▶ _Problem_
What is needed is a word-for-word restatement of all the entries.

▶ _Records to process_
★ ★ ★ ★ ★ ★ ★
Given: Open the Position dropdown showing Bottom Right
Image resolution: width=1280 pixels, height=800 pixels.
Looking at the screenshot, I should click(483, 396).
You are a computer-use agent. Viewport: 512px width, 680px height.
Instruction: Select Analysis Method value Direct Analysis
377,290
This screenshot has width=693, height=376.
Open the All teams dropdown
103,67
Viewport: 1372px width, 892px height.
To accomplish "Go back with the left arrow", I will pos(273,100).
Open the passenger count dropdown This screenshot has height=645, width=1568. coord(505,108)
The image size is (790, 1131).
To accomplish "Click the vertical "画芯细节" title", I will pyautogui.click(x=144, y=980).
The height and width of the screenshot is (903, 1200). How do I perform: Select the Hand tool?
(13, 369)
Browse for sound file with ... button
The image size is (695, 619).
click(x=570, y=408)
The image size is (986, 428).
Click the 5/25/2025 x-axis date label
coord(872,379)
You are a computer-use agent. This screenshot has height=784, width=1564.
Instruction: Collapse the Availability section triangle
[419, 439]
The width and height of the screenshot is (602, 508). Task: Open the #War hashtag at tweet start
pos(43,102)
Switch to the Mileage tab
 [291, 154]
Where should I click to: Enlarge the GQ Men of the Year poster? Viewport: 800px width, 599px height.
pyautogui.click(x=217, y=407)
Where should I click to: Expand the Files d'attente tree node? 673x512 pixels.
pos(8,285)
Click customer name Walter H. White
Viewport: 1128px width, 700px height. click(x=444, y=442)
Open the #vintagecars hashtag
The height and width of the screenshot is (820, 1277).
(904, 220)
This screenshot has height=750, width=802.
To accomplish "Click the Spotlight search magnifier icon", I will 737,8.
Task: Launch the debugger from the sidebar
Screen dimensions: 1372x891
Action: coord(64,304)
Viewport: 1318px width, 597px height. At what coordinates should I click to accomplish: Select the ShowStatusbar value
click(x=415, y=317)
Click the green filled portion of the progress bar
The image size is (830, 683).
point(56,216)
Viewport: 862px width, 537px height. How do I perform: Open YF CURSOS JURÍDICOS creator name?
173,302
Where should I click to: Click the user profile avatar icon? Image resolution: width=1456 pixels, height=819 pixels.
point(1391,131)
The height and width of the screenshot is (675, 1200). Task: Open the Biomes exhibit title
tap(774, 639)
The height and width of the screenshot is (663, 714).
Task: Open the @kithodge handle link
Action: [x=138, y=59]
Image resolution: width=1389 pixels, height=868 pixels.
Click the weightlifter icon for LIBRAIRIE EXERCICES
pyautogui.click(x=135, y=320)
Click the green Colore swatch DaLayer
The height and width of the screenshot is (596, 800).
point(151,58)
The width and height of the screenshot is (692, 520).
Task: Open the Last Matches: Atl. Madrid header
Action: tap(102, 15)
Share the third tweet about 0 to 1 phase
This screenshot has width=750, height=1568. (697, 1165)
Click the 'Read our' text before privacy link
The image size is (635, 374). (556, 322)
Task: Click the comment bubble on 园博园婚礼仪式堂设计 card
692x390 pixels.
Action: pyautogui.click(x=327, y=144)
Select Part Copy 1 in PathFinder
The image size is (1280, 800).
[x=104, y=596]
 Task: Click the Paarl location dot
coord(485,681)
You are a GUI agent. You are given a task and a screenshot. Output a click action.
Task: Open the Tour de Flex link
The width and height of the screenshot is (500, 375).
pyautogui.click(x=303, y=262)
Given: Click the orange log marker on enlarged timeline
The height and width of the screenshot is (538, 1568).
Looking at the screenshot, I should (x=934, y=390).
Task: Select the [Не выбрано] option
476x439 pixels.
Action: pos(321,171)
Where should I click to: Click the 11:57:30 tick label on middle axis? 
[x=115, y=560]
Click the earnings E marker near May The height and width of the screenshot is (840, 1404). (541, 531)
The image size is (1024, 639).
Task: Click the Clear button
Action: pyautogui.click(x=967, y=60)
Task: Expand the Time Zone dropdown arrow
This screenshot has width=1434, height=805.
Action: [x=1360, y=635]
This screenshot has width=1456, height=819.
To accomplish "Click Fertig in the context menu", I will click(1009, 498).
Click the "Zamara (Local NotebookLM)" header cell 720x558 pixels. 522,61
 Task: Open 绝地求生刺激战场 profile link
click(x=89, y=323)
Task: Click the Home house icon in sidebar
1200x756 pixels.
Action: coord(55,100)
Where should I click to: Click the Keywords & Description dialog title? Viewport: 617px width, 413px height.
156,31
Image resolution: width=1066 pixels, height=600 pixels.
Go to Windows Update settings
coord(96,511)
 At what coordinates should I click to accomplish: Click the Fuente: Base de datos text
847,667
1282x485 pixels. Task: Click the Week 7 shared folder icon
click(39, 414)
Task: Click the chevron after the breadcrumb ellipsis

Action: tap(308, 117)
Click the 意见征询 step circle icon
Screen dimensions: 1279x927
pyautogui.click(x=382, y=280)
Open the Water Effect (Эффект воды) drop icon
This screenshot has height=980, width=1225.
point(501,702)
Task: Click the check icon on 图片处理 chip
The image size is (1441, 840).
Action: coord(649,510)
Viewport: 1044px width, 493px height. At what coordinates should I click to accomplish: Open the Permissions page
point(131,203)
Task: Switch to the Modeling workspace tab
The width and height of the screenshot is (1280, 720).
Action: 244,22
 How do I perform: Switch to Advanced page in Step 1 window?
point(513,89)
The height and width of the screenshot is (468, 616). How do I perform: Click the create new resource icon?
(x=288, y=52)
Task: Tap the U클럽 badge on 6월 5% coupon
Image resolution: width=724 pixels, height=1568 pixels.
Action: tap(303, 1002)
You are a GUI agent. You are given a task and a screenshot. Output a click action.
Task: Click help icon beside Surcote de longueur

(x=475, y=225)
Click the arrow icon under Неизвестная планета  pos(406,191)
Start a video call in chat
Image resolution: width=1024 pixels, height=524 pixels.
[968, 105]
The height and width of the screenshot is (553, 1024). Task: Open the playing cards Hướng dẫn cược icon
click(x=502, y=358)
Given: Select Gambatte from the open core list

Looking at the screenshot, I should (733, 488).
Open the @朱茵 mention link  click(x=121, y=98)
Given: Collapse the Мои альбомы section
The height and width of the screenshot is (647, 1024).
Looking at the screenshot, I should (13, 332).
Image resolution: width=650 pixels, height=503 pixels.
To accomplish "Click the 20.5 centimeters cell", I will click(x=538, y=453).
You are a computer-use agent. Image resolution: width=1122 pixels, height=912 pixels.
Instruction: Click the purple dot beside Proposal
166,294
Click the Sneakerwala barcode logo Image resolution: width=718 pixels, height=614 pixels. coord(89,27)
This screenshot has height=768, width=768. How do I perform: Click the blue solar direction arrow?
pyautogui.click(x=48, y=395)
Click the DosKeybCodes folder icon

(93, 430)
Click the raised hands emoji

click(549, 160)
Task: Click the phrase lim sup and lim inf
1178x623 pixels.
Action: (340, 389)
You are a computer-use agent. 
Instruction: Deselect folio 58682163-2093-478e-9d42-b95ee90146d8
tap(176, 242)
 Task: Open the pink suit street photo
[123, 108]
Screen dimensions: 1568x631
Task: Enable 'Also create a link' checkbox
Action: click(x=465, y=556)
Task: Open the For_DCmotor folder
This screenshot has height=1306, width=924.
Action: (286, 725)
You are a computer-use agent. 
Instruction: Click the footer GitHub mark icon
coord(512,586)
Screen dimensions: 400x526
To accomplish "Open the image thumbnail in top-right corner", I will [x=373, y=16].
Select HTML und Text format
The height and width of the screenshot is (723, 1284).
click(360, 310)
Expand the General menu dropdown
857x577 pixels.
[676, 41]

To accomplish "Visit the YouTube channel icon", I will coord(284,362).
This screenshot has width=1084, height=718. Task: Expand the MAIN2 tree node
★ ★ ★ ★ ★ ★ ★
▶ _Task response_
Given: Open the Position dropdown showing Bottom Right
Image resolution: width=1280 pixels, height=800 pixels.
Looking at the screenshot, I should click(483, 396).
You are a computer-use agent. Viewport: 512px width, 680px height.
Instruction: Select Analysis Method value Direct Analysis
377,290
This screenshot has width=693, height=376.
Open the All teams dropdown
103,67
Viewport: 1372px width, 892px height.
To accomplish "Go back with the left arrow", I will pos(273,100).
Open the passenger count dropdown This screenshot has height=645, width=1568. coord(505,108)
The image size is (790, 1131).
To accomplish "Click the vertical "画芯细节" title", I will pyautogui.click(x=144, y=980).
The height and width of the screenshot is (903, 1200). How do I perform: Select the Hand tool?
(13, 369)
Browse for sound file with ... button
The image size is (695, 619).
click(x=570, y=408)
The image size is (986, 428).
Click the 5/25/2025 x-axis date label
coord(872,379)
You are a computer-use agent. This screenshot has height=784, width=1564.
Instruction: Collapse the Availability section triangle
[419, 439]
The width and height of the screenshot is (602, 508). Task: Open the #War hashtag at tweet start
pos(43,102)
Switch to the Mileage tab
 [291, 154]
Where should I click to: Enlarge the GQ Men of the Year poster? Viewport: 800px width, 599px height.
pyautogui.click(x=217, y=407)
Where should I click to: Expand the Files d'attente tree node? 673x512 pixels.
pos(8,285)
Click customer name Walter H. White
Viewport: 1128px width, 700px height. click(x=444, y=442)
Open the #vintagecars hashtag
The height and width of the screenshot is (820, 1277).
(904, 220)
This screenshot has height=750, width=802.
To accomplish "Click the Spotlight search magnifier icon", I will 737,8.
Task: Launch the debugger from the sidebar
Screen dimensions: 1372x891
Action: coord(64,304)
Viewport: 1318px width, 597px height. At what coordinates should I click to accomplish: Select the ShowStatusbar value
click(x=415, y=317)
Click the green filled portion of the progress bar
The image size is (830, 683).
point(56,216)
Viewport: 862px width, 537px height. How do I perform: Open YF CURSOS JURÍDICOS creator name?
173,302
Where should I click to: Click the user profile avatar icon? Image resolution: width=1456 pixels, height=819 pixels.
point(1391,131)
The height and width of the screenshot is (675, 1200). Task: Open the Biomes exhibit title
tap(774, 639)
The height and width of the screenshot is (663, 714).
Task: Open the @kithodge handle link
Action: [x=138, y=59]
Image resolution: width=1389 pixels, height=868 pixels.
Click the weightlifter icon for LIBRAIRIE EXERCICES
pyautogui.click(x=135, y=320)
Click the green Colore swatch DaLayer
The height and width of the screenshot is (596, 800).
point(151,58)
The width and height of the screenshot is (692, 520).
Task: Open the Last Matches: Atl. Madrid header
Action: tap(102, 15)
Share the third tweet about 0 to 1 phase
This screenshot has width=750, height=1568. (697, 1165)
Click the 'Read our' text before privacy link
The image size is (635, 374). (556, 322)
Task: Click the comment bubble on 园博园婚礼仪式堂设计 card
692x390 pixels.
Action: pyautogui.click(x=327, y=144)
Select Part Copy 1 in PathFinder
The image size is (1280, 800).
[x=104, y=596]
 Task: Click the Paarl location dot
coord(485,681)
You are a GUI agent. You are given a task and a screenshot. Output a click action.
Task: Open the Tour de Flex link
The width and height of the screenshot is (500, 375).
pyautogui.click(x=303, y=262)
Given: Click the orange log marker on enlarged timeline
The height and width of the screenshot is (538, 1568).
Looking at the screenshot, I should (x=934, y=390).
Task: Select the [Не выбрано] option
476x439 pixels.
Action: pos(321,171)
Where should I click to: Click the 11:57:30 tick label on middle axis? 
[x=115, y=560]
Click the earnings E marker near May The height and width of the screenshot is (840, 1404). (541, 531)
The image size is (1024, 639).
Task: Click the Clear button
Action: pyautogui.click(x=967, y=60)
Task: Expand the Time Zone dropdown arrow
This screenshot has width=1434, height=805.
Action: [x=1360, y=635]
This screenshot has width=1456, height=819.
To accomplish "Click Fertig in the context menu", I will click(1009, 498).
Click the "Zamara (Local NotebookLM)" header cell 720x558 pixels. 522,61
 Task: Open 绝地求生刺激战场 profile link
click(x=89, y=323)
Task: Click the Home house icon in sidebar
1200x756 pixels.
Action: coord(55,100)
Where should I click to: Click the Keywords & Description dialog title? Viewport: 617px width, 413px height.
156,31
Image resolution: width=1066 pixels, height=600 pixels.
Go to Windows Update settings
coord(96,511)
 At what coordinates should I click to accomplish: Click the Fuente: Base de datos text
847,667
1282x485 pixels. Task: Click the Week 7 shared folder icon
click(39, 414)
Task: Click the chevron after the breadcrumb ellipsis

Action: tap(308, 117)
Click the 意见征询 step circle icon
Screen dimensions: 1279x927
pyautogui.click(x=382, y=280)
Open the Water Effect (Эффект воды) drop icon
This screenshot has height=980, width=1225.
point(501,702)
Task: Click the check icon on 图片处理 chip
The image size is (1441, 840).
Action: coord(649,510)
Viewport: 1044px width, 493px height. At what coordinates should I click to accomplish: Open the Permissions page
point(131,203)
Task: Switch to the Modeling workspace tab
The width and height of the screenshot is (1280, 720).
Action: 244,22
 How do I perform: Switch to Advanced page in Step 1 window?
point(513,89)
The height and width of the screenshot is (468, 616). How do I perform: Click the create new resource icon?
(x=288, y=52)
Task: Tap the U클럽 badge on 6월 5% coupon
Image resolution: width=724 pixels, height=1568 pixels.
Action: tap(303, 1002)
You are a GUI agent. You are given a task and a screenshot. Output a click action.
Task: Click help icon beside Surcote de longueur

(x=475, y=225)
Click the arrow icon under Неизвестная планета  pos(406,191)
Start a video call in chat
Image resolution: width=1024 pixels, height=524 pixels.
[968, 105]
The height and width of the screenshot is (553, 1024). Task: Open the playing cards Hướng dẫn cược icon
click(x=502, y=358)
Given: Select Gambatte from the open core list

Looking at the screenshot, I should (733, 488).
Open the @朱茵 mention link  click(x=121, y=98)
Given: Collapse the Мои альбомы section
The height and width of the screenshot is (647, 1024).
Looking at the screenshot, I should (13, 332).
Image resolution: width=650 pixels, height=503 pixels.
To accomplish "Click the 20.5 centimeters cell", I will click(x=538, y=453).
You are a computer-use agent. Image resolution: width=1122 pixels, height=912 pixels.
Instruction: Click the purple dot beside Proposal
166,294
Click the Sneakerwala barcode logo Image resolution: width=718 pixels, height=614 pixels. coord(89,27)
This screenshot has height=768, width=768. How do I perform: Click the blue solar direction arrow?
pyautogui.click(x=48, y=395)
Click the DosKeybCodes folder icon

(93, 430)
Click the raised hands emoji

click(549, 160)
Task: Click the phrase lim sup and lim inf
1178x623 pixels.
Action: (340, 389)
You are a computer-use agent. 
Instruction: Deselect folio 58682163-2093-478e-9d42-b95ee90146d8
tap(176, 242)
 Task: Open the pink suit street photo
[123, 108]
Screen dimensions: 1568x631
Task: Enable 'Also create a link' checkbox
Action: click(x=465, y=556)
Task: Open the For_DCmotor folder
This screenshot has height=1306, width=924.
Action: (286, 725)
You are a computer-use agent. 
Instruction: Click the footer GitHub mark icon
coord(512,586)
Screen dimensions: 400x526
To accomplish "Open the image thumbnail in top-right corner", I will [x=373, y=16].
Select HTML und Text format
The height and width of the screenshot is (723, 1284).
click(360, 310)
Expand the General menu dropdown
857x577 pixels.
[676, 41]

To accomplish "Visit the YouTube channel icon", I will coord(284,362).
This screenshot has width=1084, height=718. Task: Expand the MAIN2 tree node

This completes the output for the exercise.